講演では,このブログでは書ききれないほどたくさんの感動的な話がありました。
「大切な人たちとともに大事な瞬間に立ち会うためには,その場に自分の肉体が存在していなければいけないのか?」
OriHimeを使えば,その場にいなくても,自分の「存在感」を(100%ではないとしても)遠隔地の相手に届けることができる。体が不自由でも,心が自由なら,ロボティクスの力を借りて社会と繋がることができる。人間の「存在」とは何なのかを考えさせられました。
「生きる意味は人と繋がることで生まれる。」
4歳のときに交通事故に遭って脊椎を損傷して人工呼吸器での生活を余儀なくされ,人生のほとんどの時間を病院で寝たきりで過ごすことになったが,OriHimeの力を借りてオリィさんのスケジュール管理等の仕事をし,オリィさんと共に講演会に参加してきた番田雄太さんの話(残念ながらお亡くなりになったとのことです)は来場者の心を打つものでした(私の隣に座っていた方の涙腺は崩壊していました)。
「豊かさとは何か。

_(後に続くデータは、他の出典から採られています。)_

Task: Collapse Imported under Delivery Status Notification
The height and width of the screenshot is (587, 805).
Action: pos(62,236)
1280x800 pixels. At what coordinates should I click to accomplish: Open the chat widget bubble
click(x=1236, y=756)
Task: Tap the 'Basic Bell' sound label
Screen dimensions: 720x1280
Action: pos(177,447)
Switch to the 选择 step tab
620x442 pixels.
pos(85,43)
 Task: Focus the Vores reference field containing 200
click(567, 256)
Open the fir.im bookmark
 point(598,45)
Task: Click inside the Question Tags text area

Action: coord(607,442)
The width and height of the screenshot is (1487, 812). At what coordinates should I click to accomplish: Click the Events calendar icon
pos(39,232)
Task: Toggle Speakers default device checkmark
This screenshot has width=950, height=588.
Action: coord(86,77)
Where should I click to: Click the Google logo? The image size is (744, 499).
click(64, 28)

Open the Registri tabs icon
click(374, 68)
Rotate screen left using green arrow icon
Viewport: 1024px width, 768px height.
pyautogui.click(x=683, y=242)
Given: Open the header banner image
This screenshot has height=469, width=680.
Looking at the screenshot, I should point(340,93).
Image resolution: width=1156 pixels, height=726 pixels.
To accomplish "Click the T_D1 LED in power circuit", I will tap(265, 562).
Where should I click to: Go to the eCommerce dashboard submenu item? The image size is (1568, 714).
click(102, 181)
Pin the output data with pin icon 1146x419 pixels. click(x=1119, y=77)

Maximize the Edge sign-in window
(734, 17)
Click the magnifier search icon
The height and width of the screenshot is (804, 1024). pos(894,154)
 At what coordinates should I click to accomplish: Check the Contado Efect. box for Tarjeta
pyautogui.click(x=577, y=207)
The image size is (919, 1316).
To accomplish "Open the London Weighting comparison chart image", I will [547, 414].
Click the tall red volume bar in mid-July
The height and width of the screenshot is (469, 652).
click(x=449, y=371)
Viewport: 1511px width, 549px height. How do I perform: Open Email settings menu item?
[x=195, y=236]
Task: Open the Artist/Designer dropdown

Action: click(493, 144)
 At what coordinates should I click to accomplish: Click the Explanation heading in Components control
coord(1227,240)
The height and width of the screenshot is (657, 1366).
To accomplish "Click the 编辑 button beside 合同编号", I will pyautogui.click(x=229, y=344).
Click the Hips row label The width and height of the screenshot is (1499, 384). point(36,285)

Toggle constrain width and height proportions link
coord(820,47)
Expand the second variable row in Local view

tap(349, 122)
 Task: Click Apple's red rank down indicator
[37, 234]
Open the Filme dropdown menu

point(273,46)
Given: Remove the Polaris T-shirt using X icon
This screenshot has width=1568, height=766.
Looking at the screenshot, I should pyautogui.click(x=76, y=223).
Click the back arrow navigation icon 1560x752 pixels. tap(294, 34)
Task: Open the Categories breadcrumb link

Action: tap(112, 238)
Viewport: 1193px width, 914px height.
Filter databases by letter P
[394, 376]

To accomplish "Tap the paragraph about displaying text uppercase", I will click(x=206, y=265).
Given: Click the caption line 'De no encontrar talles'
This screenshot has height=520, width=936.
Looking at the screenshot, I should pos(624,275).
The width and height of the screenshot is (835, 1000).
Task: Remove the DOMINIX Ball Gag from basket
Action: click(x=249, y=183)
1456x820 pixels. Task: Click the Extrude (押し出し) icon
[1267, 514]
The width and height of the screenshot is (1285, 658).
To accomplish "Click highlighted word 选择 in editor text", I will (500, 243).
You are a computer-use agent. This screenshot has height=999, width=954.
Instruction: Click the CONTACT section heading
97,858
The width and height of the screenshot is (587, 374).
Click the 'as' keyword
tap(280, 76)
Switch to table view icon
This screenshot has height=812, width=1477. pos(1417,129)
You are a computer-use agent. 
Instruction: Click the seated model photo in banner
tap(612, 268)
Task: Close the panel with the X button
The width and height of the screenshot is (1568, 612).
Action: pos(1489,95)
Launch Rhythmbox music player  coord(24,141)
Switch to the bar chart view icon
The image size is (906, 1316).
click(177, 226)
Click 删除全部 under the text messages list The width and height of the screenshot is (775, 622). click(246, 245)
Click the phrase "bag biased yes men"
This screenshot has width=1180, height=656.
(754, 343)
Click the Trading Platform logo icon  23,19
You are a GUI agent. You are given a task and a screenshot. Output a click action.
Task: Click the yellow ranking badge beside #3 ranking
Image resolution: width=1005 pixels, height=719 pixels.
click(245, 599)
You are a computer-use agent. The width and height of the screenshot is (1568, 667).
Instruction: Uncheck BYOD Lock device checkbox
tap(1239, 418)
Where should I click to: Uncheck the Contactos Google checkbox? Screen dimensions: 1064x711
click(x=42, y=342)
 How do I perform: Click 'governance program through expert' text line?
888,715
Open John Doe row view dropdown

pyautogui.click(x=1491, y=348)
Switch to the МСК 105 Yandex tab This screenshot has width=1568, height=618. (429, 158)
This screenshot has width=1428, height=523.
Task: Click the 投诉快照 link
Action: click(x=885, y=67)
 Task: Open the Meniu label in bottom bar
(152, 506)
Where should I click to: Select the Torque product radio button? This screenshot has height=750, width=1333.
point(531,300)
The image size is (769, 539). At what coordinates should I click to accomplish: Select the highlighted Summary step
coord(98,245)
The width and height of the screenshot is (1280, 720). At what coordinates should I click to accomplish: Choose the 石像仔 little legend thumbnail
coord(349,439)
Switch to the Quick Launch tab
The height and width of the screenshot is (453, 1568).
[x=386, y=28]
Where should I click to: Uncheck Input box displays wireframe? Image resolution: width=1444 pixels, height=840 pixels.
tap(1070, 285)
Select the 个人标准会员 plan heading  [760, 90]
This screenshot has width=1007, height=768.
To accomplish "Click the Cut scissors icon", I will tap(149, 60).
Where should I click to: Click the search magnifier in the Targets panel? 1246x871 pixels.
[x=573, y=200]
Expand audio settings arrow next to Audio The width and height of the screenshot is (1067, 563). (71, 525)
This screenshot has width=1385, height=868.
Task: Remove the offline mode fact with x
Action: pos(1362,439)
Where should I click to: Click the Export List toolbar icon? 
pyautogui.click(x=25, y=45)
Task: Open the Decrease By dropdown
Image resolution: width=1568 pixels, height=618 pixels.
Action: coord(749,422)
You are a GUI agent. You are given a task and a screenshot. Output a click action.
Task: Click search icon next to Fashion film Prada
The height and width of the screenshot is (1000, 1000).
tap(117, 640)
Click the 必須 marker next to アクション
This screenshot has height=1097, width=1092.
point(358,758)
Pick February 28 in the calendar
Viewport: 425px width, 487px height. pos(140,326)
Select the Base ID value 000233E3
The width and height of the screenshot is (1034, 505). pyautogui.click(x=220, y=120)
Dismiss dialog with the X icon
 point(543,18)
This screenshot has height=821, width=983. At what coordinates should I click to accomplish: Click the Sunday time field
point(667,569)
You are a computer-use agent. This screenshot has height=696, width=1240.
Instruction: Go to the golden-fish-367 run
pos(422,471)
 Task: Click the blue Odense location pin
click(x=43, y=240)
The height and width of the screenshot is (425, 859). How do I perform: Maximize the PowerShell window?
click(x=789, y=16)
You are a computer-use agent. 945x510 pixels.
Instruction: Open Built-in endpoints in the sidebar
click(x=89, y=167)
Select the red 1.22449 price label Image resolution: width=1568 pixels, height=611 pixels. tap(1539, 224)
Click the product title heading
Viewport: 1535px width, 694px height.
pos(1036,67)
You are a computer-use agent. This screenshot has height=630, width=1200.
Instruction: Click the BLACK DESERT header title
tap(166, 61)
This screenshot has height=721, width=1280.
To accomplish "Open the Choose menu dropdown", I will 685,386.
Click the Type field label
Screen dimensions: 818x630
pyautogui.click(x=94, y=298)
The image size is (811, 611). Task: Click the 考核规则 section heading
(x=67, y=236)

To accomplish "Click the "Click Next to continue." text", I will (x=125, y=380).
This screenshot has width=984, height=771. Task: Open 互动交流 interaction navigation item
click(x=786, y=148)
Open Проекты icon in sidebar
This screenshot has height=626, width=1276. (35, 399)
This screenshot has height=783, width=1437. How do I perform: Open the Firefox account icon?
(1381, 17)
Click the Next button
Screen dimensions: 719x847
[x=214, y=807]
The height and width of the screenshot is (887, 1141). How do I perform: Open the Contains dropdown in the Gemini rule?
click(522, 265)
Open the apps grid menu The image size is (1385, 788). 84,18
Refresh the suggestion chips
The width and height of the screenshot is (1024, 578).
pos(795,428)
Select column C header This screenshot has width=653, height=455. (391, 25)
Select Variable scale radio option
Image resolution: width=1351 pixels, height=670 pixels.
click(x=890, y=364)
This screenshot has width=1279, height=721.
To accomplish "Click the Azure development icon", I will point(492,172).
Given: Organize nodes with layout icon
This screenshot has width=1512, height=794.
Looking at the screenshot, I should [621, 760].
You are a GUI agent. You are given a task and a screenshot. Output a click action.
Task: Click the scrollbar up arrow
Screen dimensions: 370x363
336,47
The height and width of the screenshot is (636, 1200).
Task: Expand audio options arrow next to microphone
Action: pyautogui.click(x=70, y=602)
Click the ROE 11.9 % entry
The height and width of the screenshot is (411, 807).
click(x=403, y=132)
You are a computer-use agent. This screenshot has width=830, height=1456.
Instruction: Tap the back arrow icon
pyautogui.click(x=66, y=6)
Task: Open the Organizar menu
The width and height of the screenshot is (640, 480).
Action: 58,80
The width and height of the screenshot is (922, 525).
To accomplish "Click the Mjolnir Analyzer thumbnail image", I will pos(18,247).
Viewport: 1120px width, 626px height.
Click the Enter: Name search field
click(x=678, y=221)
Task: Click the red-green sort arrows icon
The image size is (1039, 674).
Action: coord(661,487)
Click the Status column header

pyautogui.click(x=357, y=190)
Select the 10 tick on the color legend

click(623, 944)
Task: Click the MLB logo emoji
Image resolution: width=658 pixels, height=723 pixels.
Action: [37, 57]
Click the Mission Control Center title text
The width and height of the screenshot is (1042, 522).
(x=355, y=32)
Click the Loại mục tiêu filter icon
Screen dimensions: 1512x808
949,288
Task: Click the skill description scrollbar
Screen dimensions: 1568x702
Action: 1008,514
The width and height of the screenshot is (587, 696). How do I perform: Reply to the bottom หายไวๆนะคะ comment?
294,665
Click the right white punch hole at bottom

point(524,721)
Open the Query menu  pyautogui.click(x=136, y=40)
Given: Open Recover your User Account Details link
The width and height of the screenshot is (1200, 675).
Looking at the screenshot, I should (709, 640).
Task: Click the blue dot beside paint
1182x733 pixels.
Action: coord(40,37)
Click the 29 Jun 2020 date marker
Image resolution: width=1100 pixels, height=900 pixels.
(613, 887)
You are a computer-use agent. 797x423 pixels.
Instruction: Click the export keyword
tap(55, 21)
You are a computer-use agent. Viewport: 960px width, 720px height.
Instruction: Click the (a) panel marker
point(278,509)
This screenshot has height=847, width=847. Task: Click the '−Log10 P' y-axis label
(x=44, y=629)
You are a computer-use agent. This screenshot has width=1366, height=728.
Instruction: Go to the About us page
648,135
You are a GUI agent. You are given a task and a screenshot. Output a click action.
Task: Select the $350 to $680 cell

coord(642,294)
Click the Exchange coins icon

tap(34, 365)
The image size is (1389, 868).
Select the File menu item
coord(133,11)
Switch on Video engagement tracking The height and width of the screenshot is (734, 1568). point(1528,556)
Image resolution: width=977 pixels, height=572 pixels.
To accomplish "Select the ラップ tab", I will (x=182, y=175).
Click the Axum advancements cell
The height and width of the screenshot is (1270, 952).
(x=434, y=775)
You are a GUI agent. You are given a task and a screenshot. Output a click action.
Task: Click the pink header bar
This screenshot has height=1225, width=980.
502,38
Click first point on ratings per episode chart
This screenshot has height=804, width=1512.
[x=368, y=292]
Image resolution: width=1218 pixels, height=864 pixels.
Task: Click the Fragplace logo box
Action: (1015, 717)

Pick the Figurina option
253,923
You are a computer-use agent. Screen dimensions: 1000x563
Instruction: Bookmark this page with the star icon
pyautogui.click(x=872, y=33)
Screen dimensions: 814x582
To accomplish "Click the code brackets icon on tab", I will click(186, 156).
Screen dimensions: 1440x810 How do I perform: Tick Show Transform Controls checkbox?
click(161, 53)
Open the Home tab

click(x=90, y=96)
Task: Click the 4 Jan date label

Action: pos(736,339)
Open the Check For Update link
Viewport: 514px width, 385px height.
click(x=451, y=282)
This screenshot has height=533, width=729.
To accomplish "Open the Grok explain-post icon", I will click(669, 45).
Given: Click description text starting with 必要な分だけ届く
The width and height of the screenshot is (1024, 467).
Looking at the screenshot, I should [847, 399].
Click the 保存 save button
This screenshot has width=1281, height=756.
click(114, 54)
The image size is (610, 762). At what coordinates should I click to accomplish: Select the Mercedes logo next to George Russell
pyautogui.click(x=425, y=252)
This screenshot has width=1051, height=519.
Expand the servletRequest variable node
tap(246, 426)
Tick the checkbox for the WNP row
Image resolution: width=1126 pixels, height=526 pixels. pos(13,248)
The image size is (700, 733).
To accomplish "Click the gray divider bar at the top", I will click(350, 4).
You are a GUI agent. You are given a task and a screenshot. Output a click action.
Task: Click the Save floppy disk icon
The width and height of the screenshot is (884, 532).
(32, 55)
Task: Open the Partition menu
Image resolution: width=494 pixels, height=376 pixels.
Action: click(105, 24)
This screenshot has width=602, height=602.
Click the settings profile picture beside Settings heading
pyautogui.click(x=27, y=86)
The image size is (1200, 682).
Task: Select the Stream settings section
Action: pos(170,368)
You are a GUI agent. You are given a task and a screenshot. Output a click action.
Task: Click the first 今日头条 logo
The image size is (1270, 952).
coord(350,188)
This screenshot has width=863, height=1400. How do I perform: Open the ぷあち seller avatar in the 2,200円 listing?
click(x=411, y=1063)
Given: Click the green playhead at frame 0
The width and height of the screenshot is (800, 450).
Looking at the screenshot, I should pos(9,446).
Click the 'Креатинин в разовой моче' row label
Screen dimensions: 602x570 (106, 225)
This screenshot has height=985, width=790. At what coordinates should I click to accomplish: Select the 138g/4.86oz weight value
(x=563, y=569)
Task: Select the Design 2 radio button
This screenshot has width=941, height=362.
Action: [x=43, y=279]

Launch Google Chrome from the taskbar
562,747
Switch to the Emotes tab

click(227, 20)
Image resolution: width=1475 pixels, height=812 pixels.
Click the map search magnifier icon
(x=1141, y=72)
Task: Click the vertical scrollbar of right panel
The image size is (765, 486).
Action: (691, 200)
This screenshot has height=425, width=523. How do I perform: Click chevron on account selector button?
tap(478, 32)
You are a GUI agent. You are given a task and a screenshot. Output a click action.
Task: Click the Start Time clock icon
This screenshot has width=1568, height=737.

自分は死ぬまでに何ができるのか。」
OriHimeはユーザーの意見を取り入れながら改良を重ねて進化し,OriHime eyeは眼球の動きだけで操作ができるようです。ALS(筋委縮性側索硬化症:筋肉を動かす神経が麻痺していく難病で,「クイズダービー」の篠沢秀夫教授が罹患していたことでも話題になりました。)を発症して眼球しか動かせなくなっても,OriHimeの力を借りれば何かができる。絵を描くこともできる。
年間70~80人のALS患者の方々と会い,孤独を解消するための活動等をしているというオリィさんの話を聞いて,私も公益活動等を通じ,死ぬまでに少しでも社会に貢献できるよう頑張りたいと感じました。